DATASET ENTRIES ::
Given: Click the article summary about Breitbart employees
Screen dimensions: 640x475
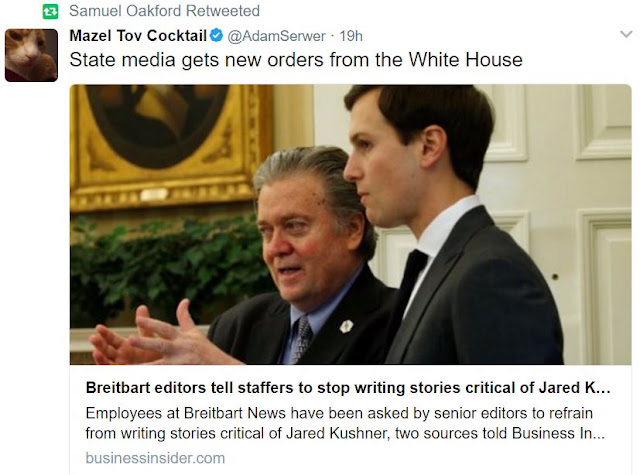Looking at the screenshot, I should (345, 423).
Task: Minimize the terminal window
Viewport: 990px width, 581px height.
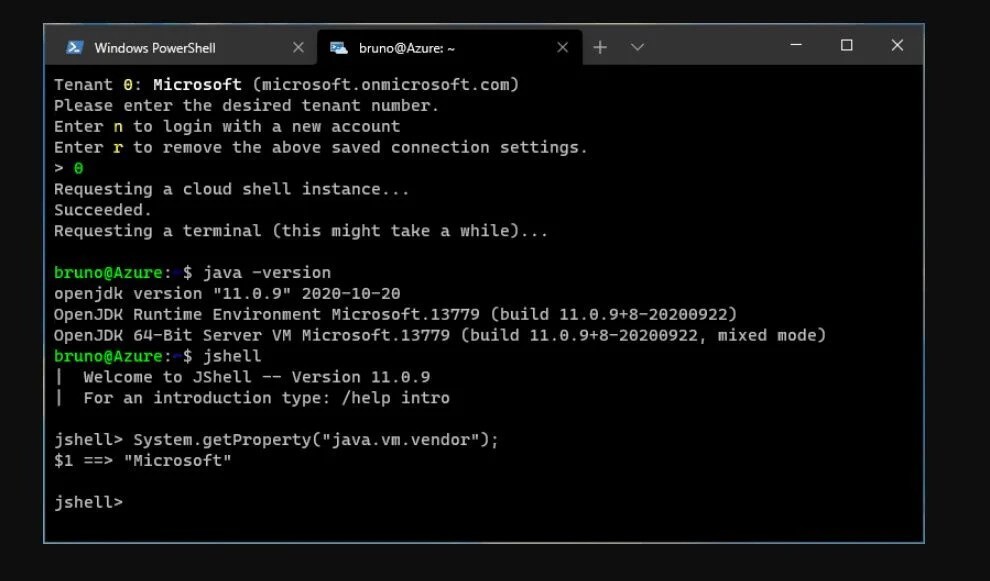Action: [x=795, y=46]
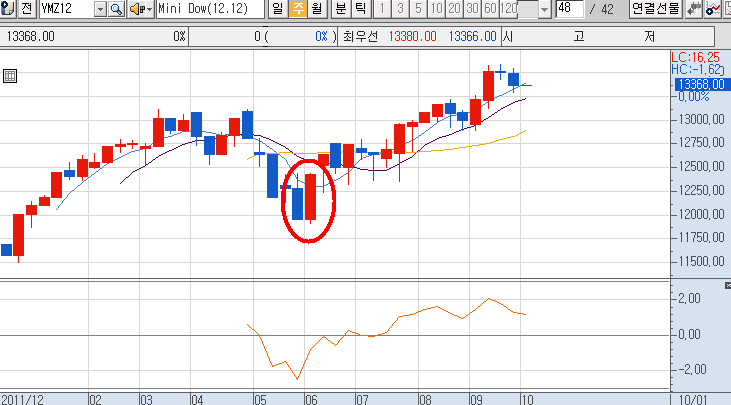The image size is (731, 405).
Task: Click the 전 button in toolbar
Action: 25,9
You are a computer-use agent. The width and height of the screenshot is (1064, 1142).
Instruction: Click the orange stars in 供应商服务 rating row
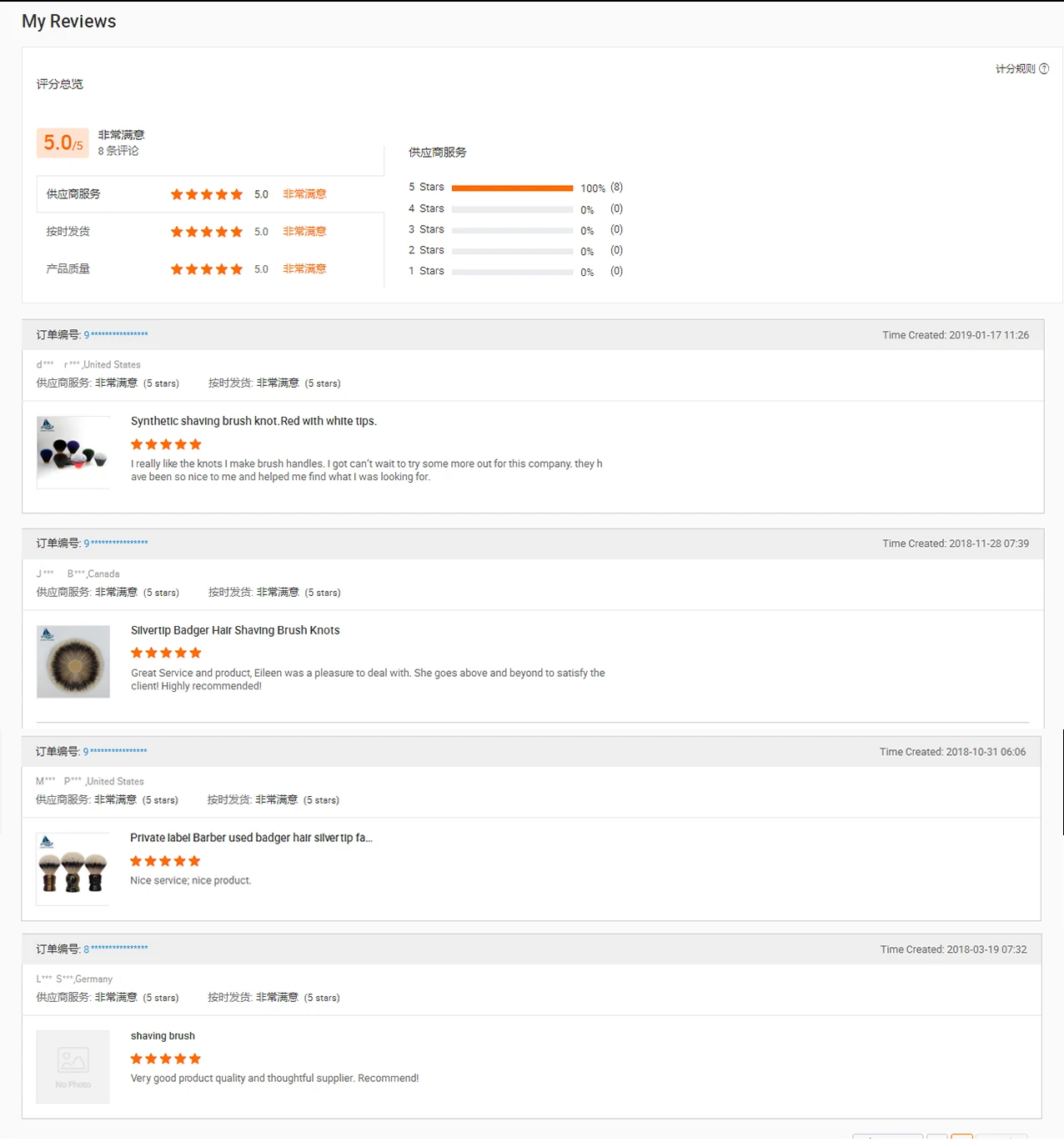tap(207, 194)
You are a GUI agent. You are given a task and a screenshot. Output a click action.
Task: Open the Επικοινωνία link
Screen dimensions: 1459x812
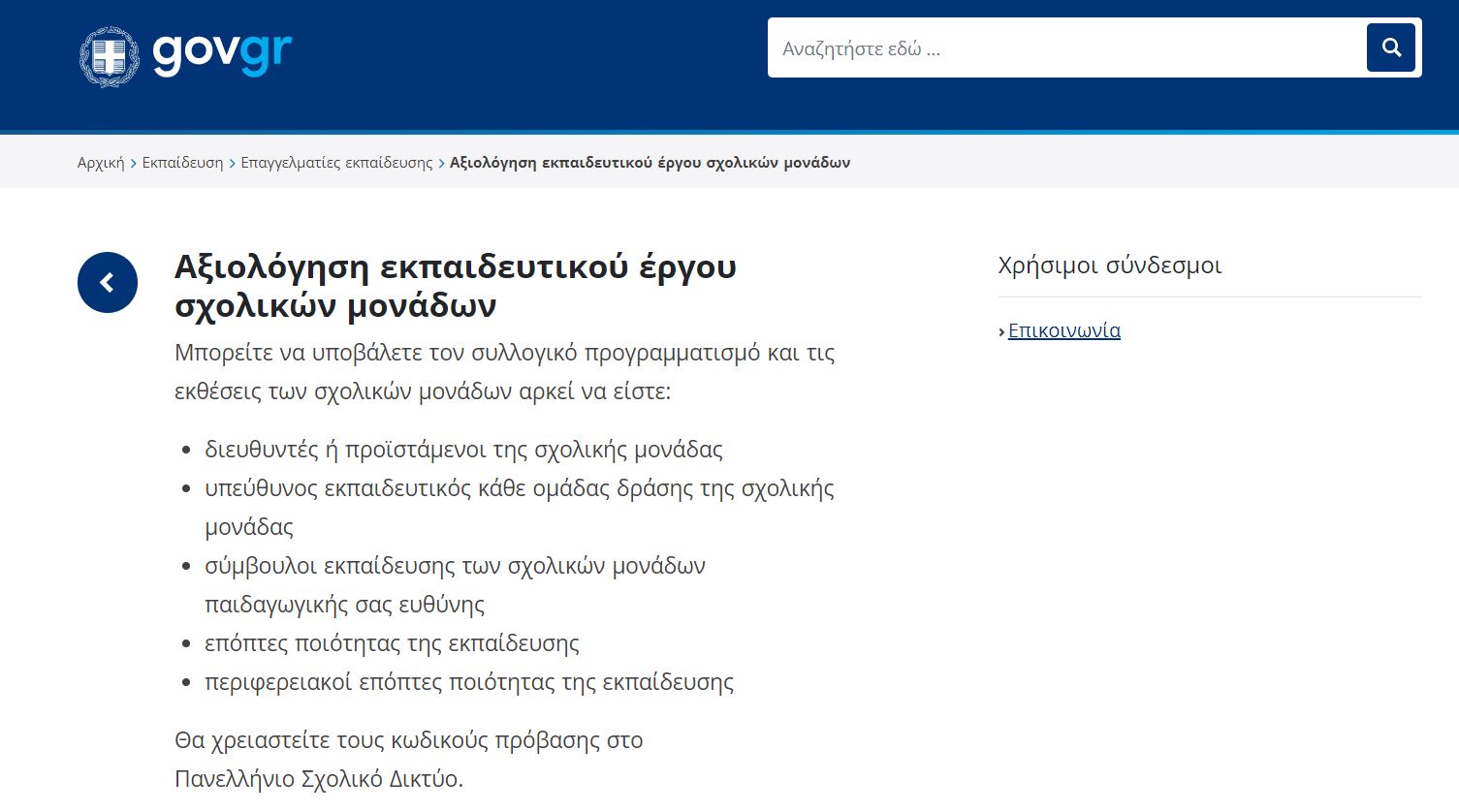(x=1063, y=330)
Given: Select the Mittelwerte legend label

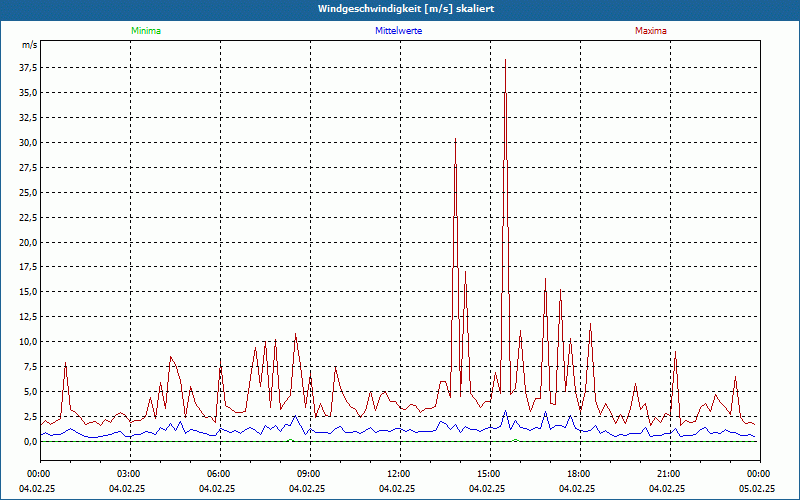Looking at the screenshot, I should 398,31.
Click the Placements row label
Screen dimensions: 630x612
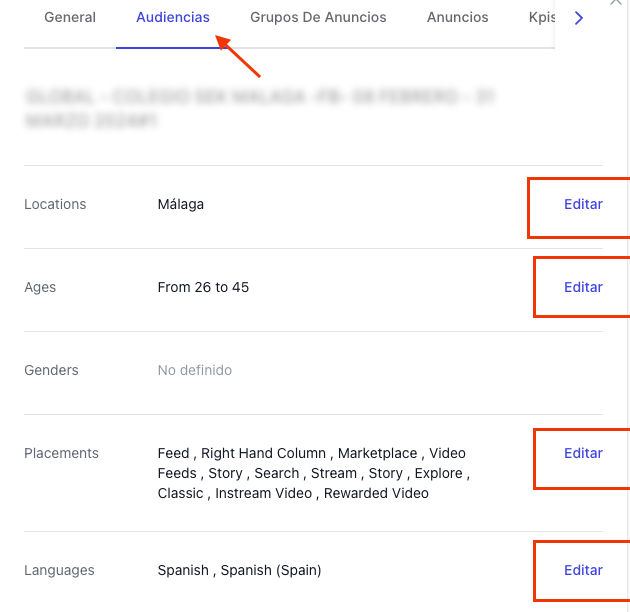click(61, 453)
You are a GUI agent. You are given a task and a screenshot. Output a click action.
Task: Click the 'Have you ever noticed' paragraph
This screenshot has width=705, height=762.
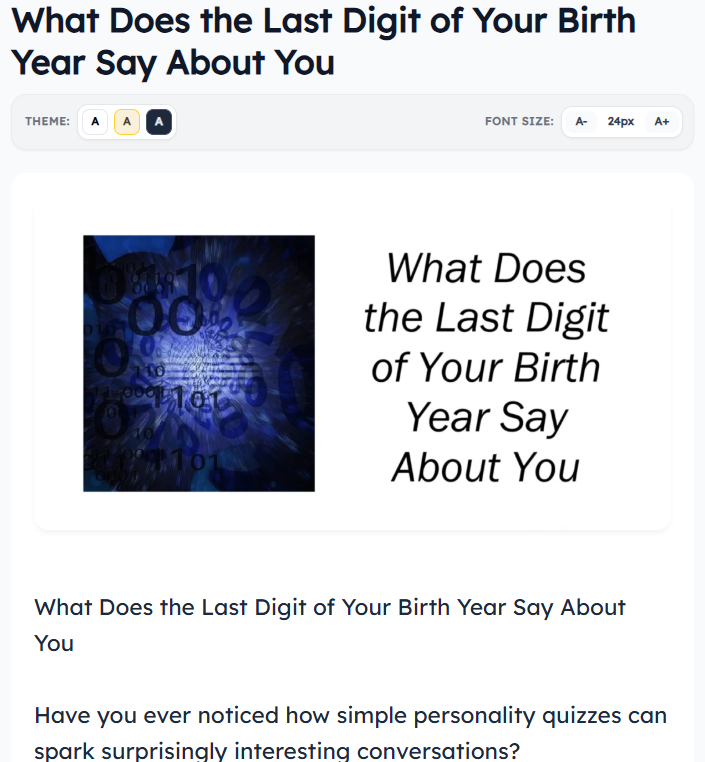point(350,733)
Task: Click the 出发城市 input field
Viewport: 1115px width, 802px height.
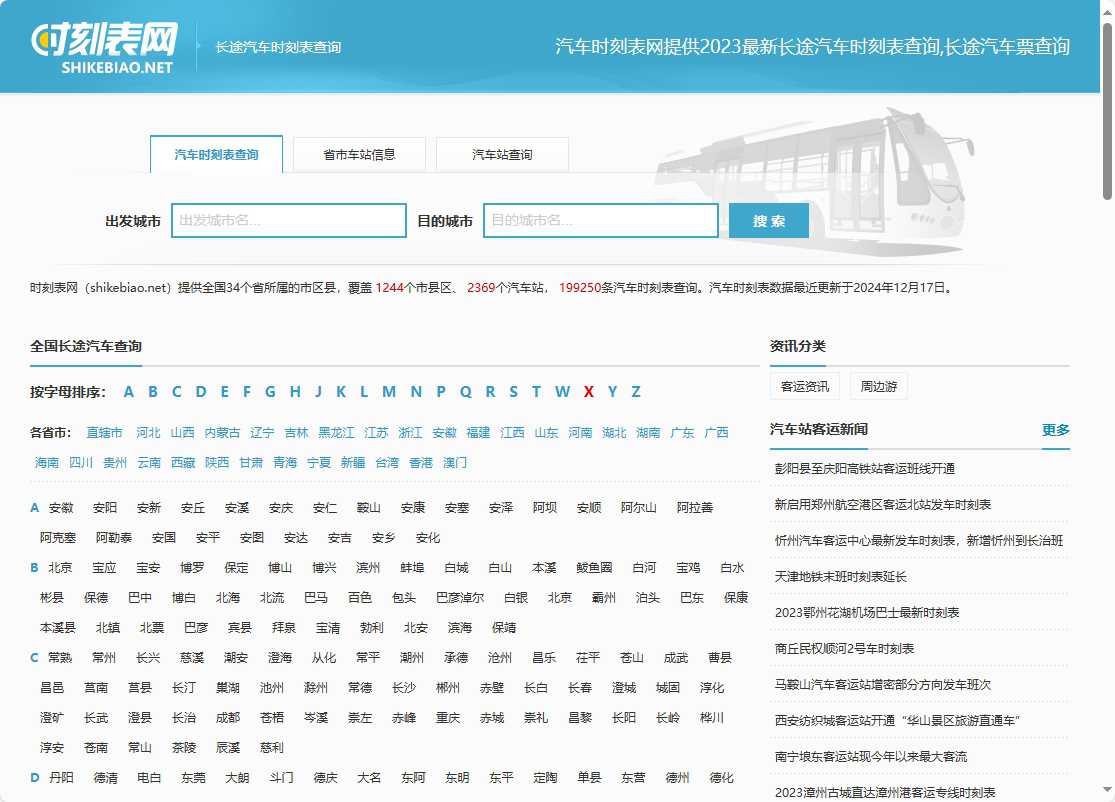Action: pos(288,221)
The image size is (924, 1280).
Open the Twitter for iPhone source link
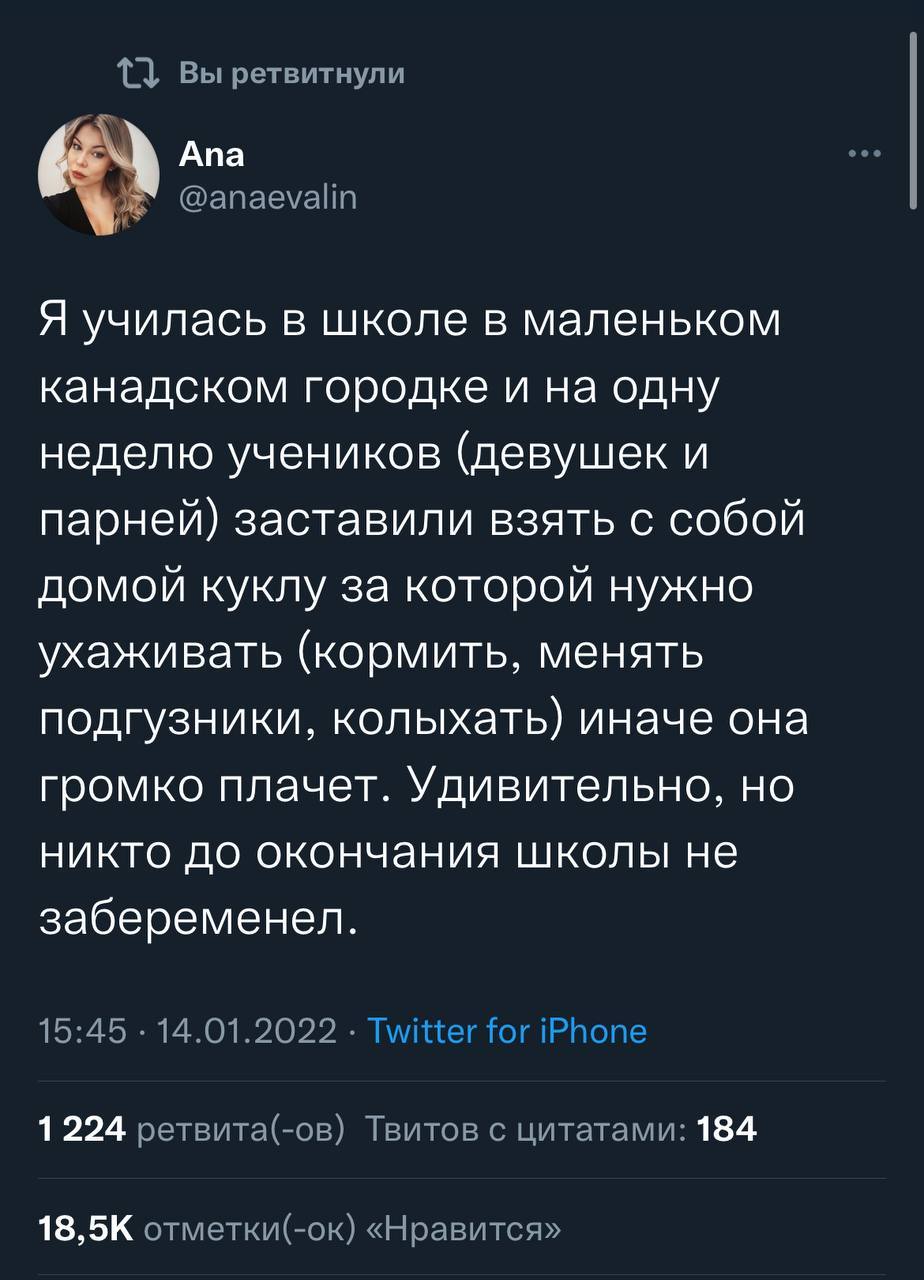click(507, 1030)
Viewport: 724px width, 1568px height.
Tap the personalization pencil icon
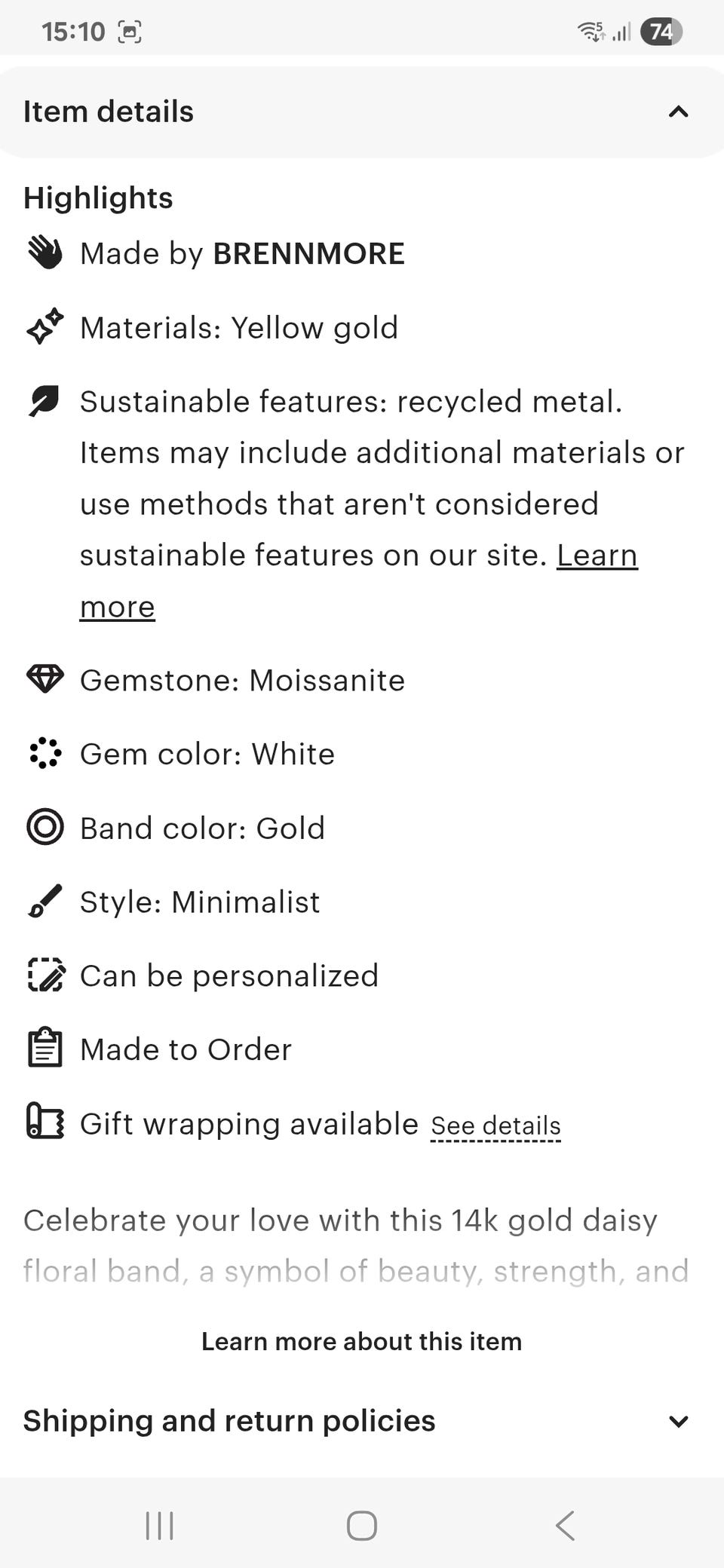45,975
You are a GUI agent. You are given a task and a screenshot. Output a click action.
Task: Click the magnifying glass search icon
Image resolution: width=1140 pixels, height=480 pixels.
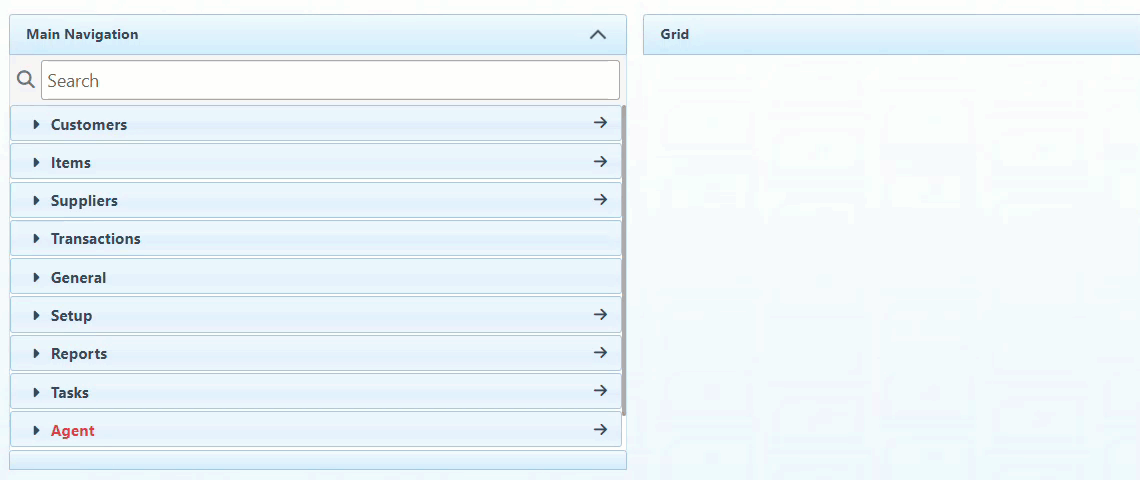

TASK PROMPT :: Your job is to copy each entry exactly as written; the pictures do not go in.

FINISHED TASK ::
Given: Click the article summary about Breitbart employees
Screen dimensions: 640x475
Looking at the screenshot, I should (345, 423).
Task: Minimize the terminal window
Viewport: 990px width, 581px height.
Action: [x=795, y=46]
The image size is (731, 405).
Task: Click the 전 button in toolbar
Action: 25,9
You are a computer-use agent. The width and height of the screenshot is (1064, 1142).
Instruction: Click the orange stars in 供应商服务 rating row
tap(207, 194)
You are a GUI agent. You are given a task and a screenshot. Output a click action.
Task: Open the Επικοινωνία link
Screen dimensions: 1459x812
(x=1063, y=330)
Given: Select the Mittelwerte legend label

Looking at the screenshot, I should 398,31.
Click the Placements row label
Screen dimensions: 630x612
click(61, 453)
You are a GUI agent. You are given a task and a screenshot. Output a click action.
Task: Click the 'Have you ever noticed' paragraph
This screenshot has width=705, height=762.
point(350,733)
Task: Click the 出发城市 input field
Viewport: 1115px width, 802px height.
Action: pos(288,221)
The image size is (924, 1280).
Open the Twitter for iPhone source link
click(507, 1030)
Viewport: 724px width, 1568px height.
Tap the personalization pencil icon
45,975
You are a GUI agent. You are given a task and a screenshot. Output a click action.
Task: Click the magnifying glass search icon
Image resolution: width=1140 pixels, height=480 pixels.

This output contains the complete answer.